Thanking God for a blessed time; looking forward to the future

"Rainy season had arrived again and Yaaya was happy. Even though it meant long hours working in the fields, he enjoyed the cooler weather and watching green plants spring up everywhere. It seemed like even the animals were happier now that the rains had come. Of course, it was early in the season yet, and Yaaya was already aware that many people seemed to get sick during the rains. In fact, he had been quite sick himself last summer, with awful aches and chills for the better part of a week."
--doesn't sound quite like your typical college textbook, does it? We are trying the approach of building our Biblical Health and Life Management curriculum from a continuing story. This will hopefully accomplish two things – give our writers inspiration for writing their material creatively and with focus, and help our students see that these lessons relate directly to their own everyday lives. We are NOT making those courses that students sit through thinking "Why do I have to take this? I'll never use it." Instead, we want our students to read these stories and think, "Yeah, me too--" and from there they will want to pay careful attention to the lessons that apply to these stories.

So we spent a lot of time collecting stories from the writers -- stories about the issues that are common among African young people, stories about the difficulties they face in education, family life, career pursuits, and more.
As we gathered these stories, we considered what Scripture has to say about the issues and how we will teach it in the material, which is best summarized in this beautiful quote:
I believe that no teacher should strive to make men think as he thinks, but to lead them to the living Truth, to the Master Himself, of whom alone they can learn anything, who will make them in themselves know what is true by the very seeing of it. I believe that the inspiration of the Almighty alone gives understanding. I believe that to be the disciple of Christ is the end of being; that to persuade men to be His disciples is the end of teaching.
George MacDonald, Creation in Christ
There are so many other things to share ... how good it was to be face-to-face with my colleagues, the new friends I made, how crazy our situation was when the conference first started, how wonderful the rain was, how I learned a couple things about cooking in Nigeria ... Ah, well. Blog material for later ;)

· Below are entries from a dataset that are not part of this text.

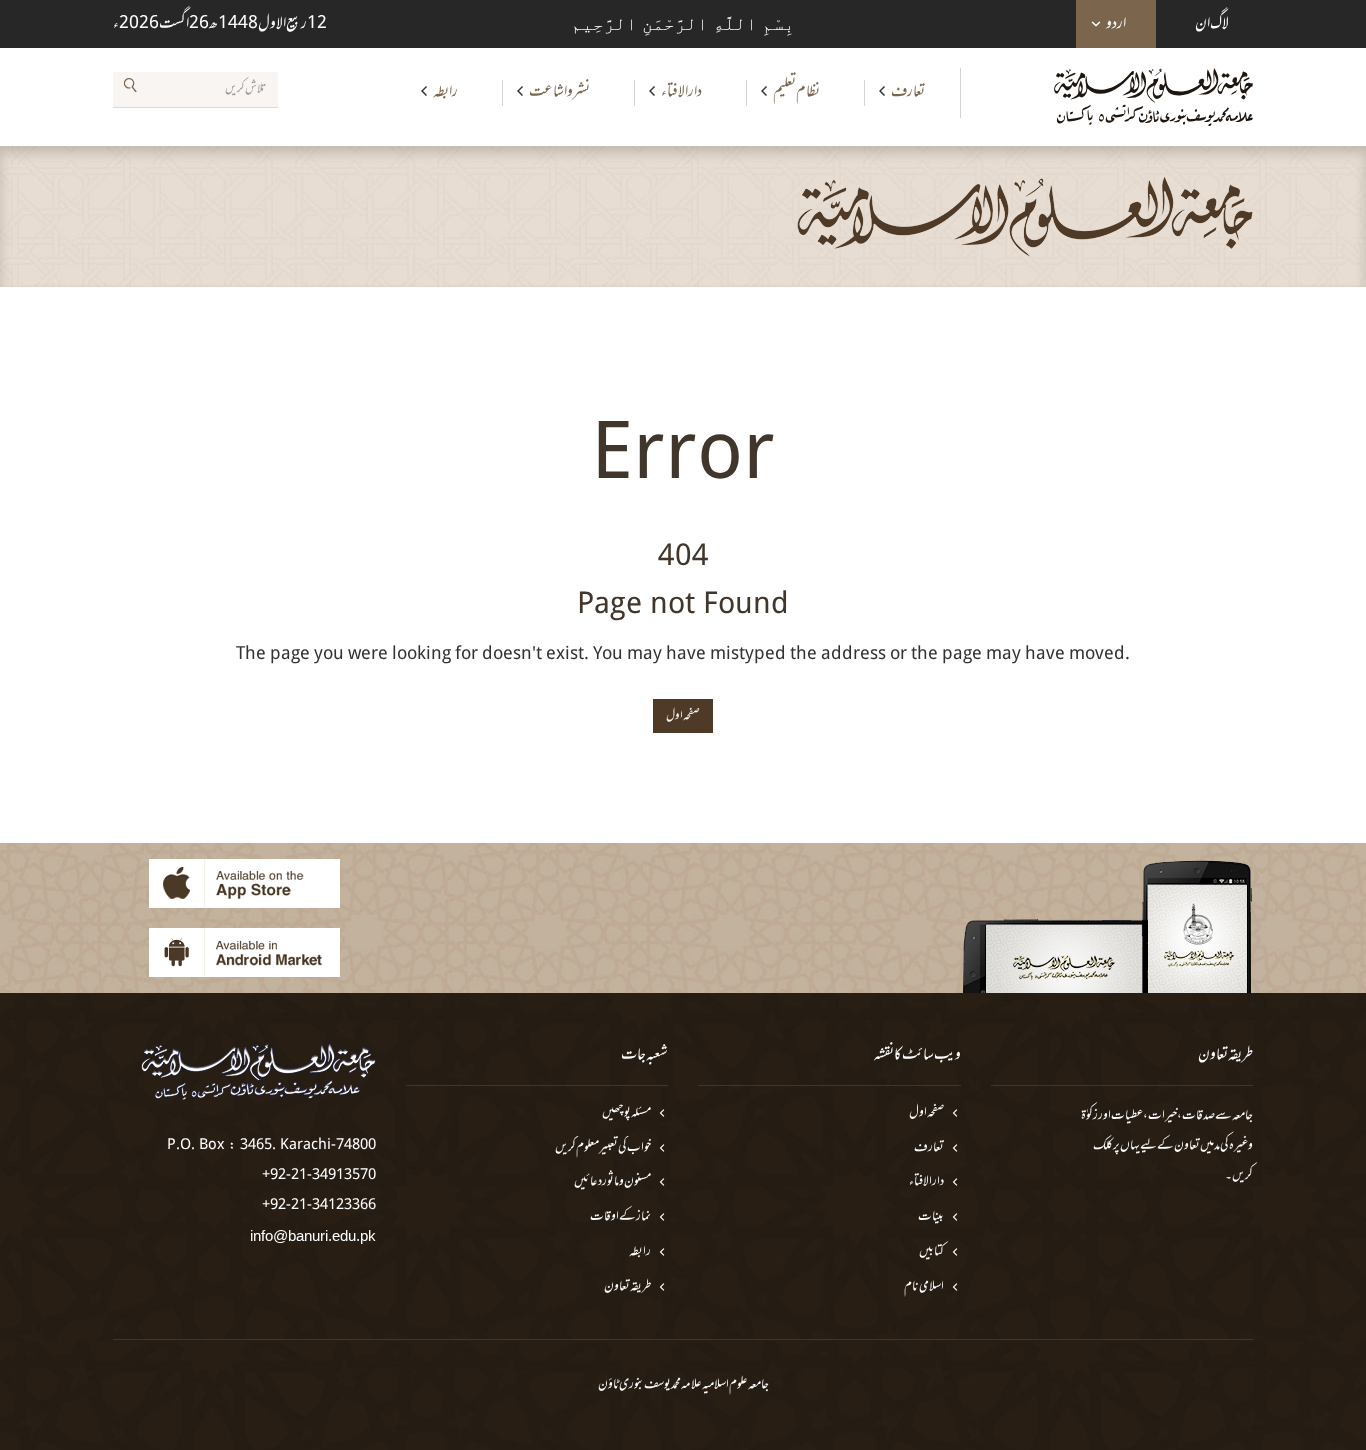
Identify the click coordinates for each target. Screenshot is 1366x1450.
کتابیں (931, 1252)
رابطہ (445, 92)
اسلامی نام (924, 1287)
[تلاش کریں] (130, 89)
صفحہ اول (926, 1113)
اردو (1116, 24)
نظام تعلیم (796, 92)
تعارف (908, 92)
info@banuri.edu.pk (313, 1235)
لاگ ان (1212, 24)
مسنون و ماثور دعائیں (612, 1182)
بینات (931, 1217)
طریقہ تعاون (627, 1287)
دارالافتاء (681, 92)
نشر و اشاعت (559, 92)
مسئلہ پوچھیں (626, 1113)
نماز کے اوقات (620, 1217)
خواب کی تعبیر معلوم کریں (603, 1148)
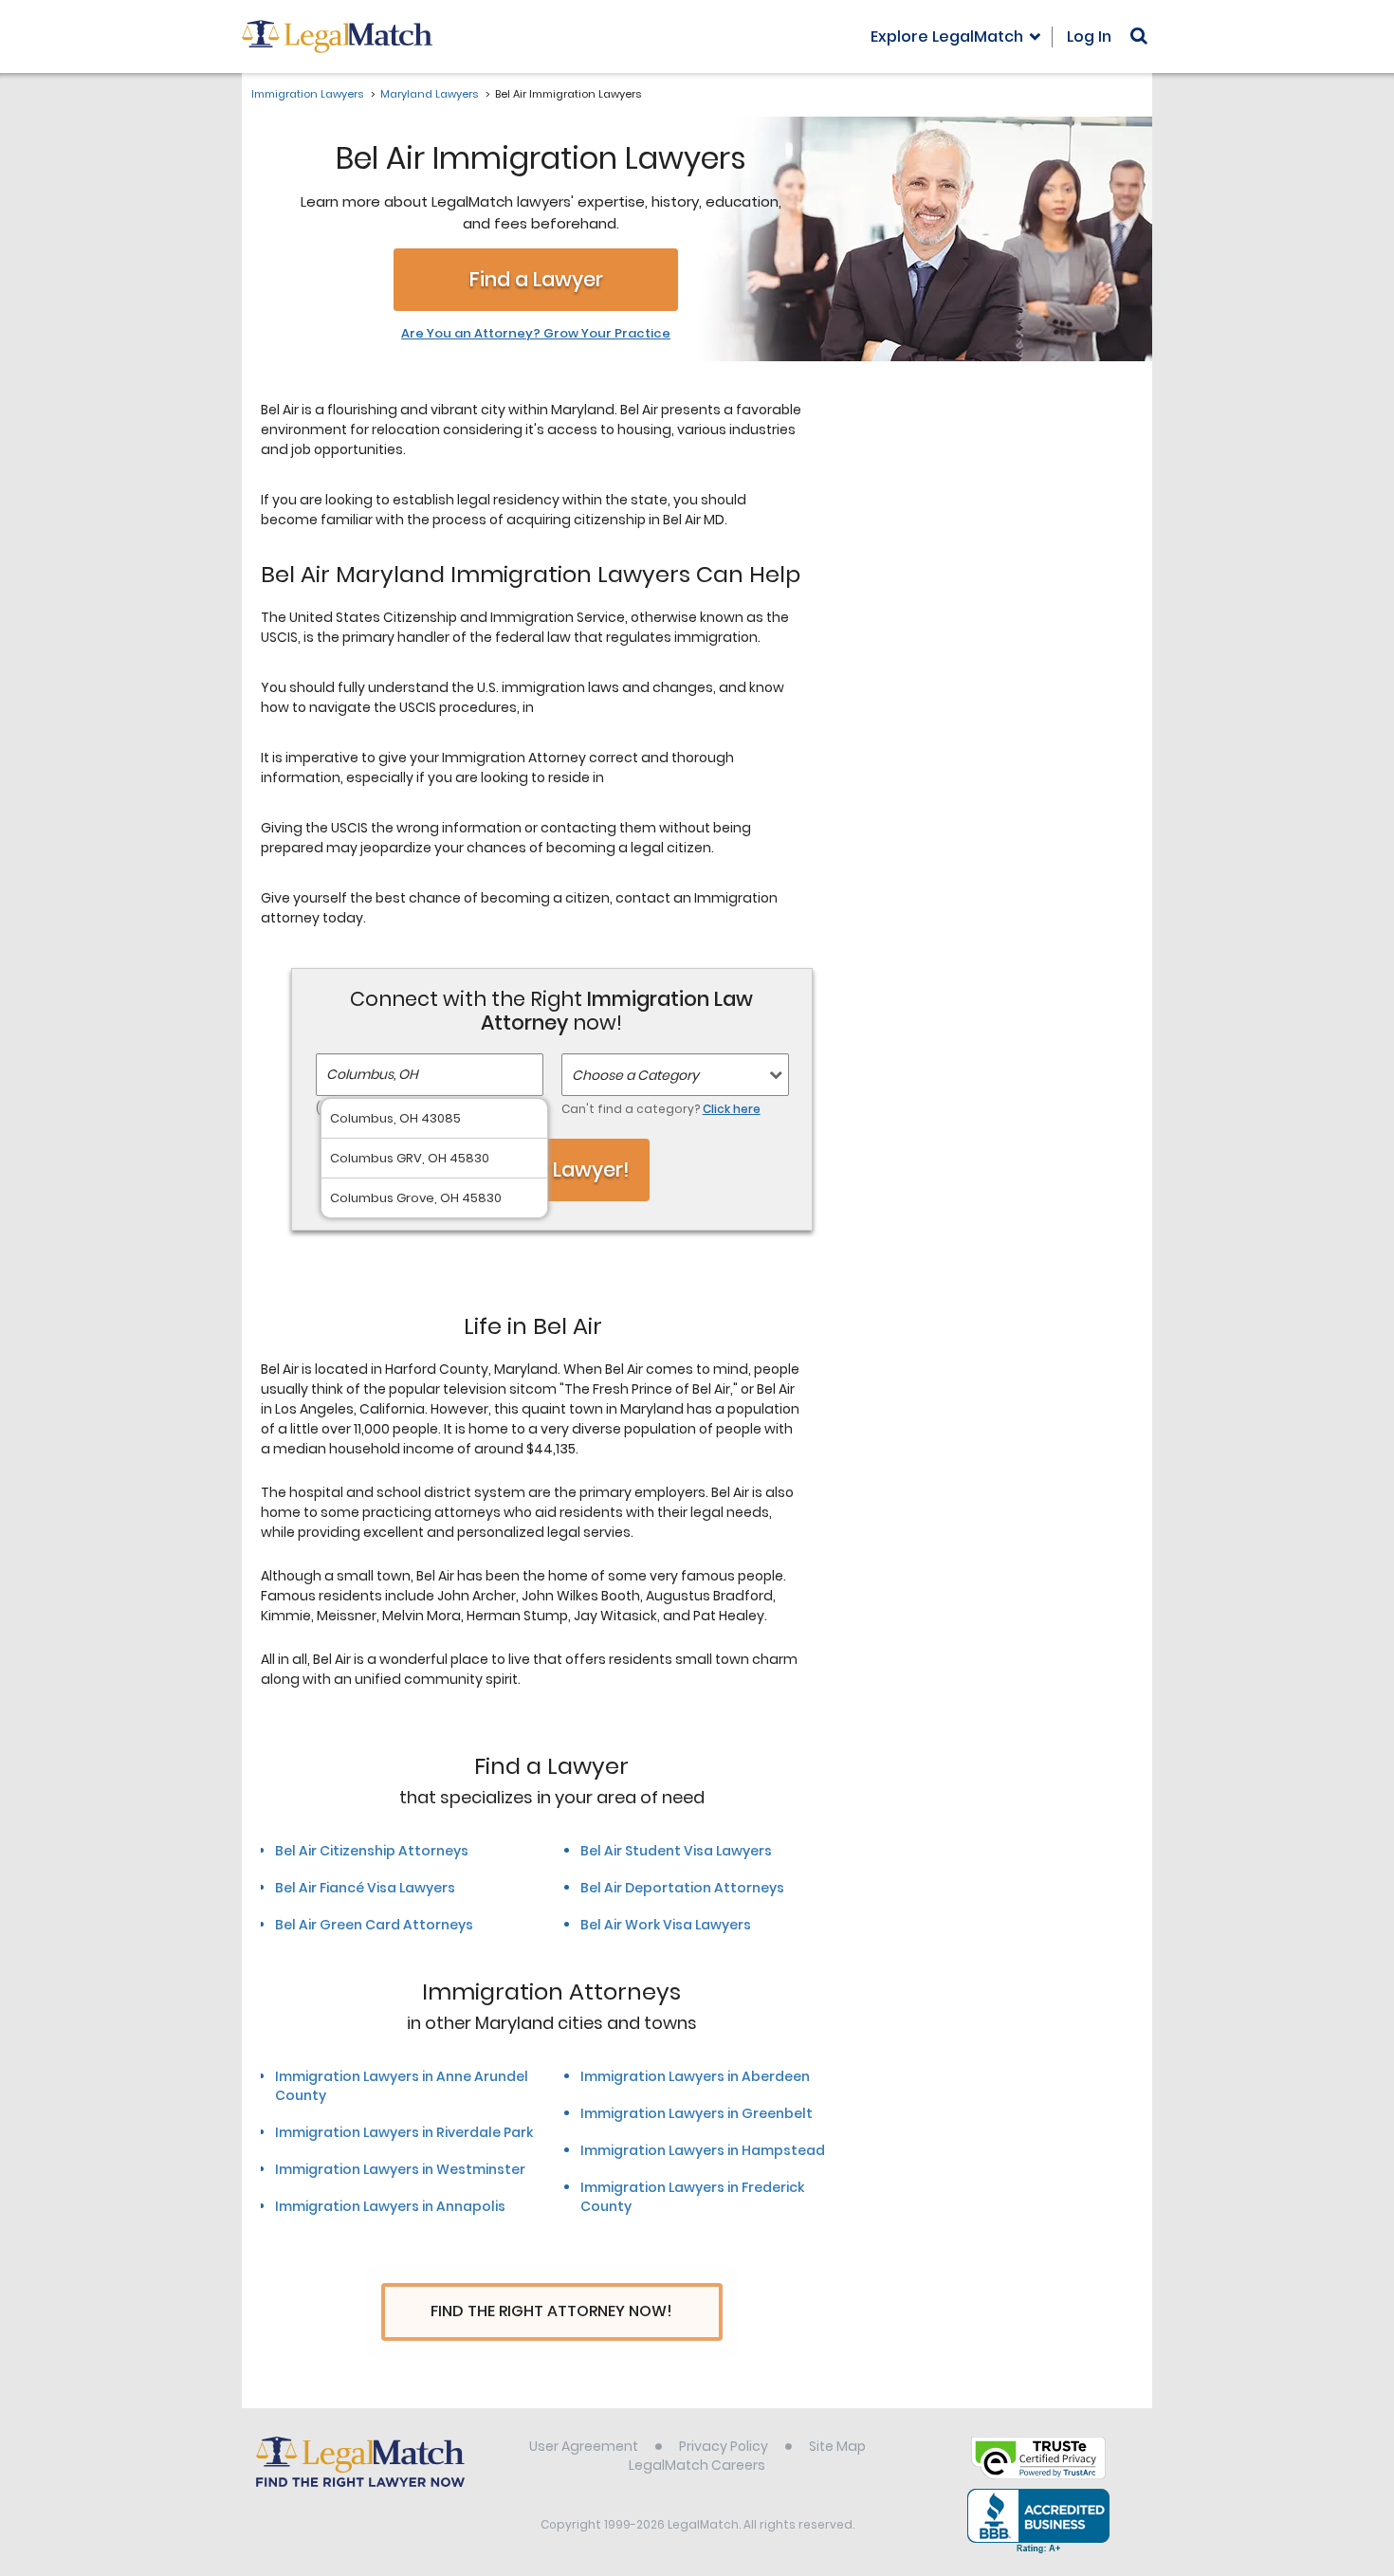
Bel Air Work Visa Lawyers (665, 1924)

Thursday, September 1, 2011

A new definition of thanks

I'd like to start off my reporting with a poem I've been working on:
(with thanks to Jordy Williams, whose poem inspired a device in this one, and Christie Dasaro and Ruth Sallah, for helping me understand the language)

From west Africa I learned a phrase,
"Mungode Yesu"; it's Hausa,
so it means far more than
"Thank You Jesus" in my
pampered, perfect American.
For Hausa is the language
of bartering over patterned cloth
and smoked fish, the language hummed
by AIDS widows under thatched roofs,
moaned by malaria patients sharing a hospital bed,
of women who carry their babies from that
hospital, to bury them, and must fight
to live the next day. Mungode Yesu,
in the language that calls its people
five times a day to pronounce fear of Allah,
the language of sweat in the fields,
drought and blood and tears and widowhood,
partaken with wounds associated with that name,
in Hausa "Thank You Jesus"
testifies to the impossible
to hope where it was unknown,
mocks the darkness with the precious sounds,
"Mungode Yesu."
This is Mr. and Mrs. Sale Abdullah, M-background evangelists who welcomed us to their home last year. Sale went to heaven in January.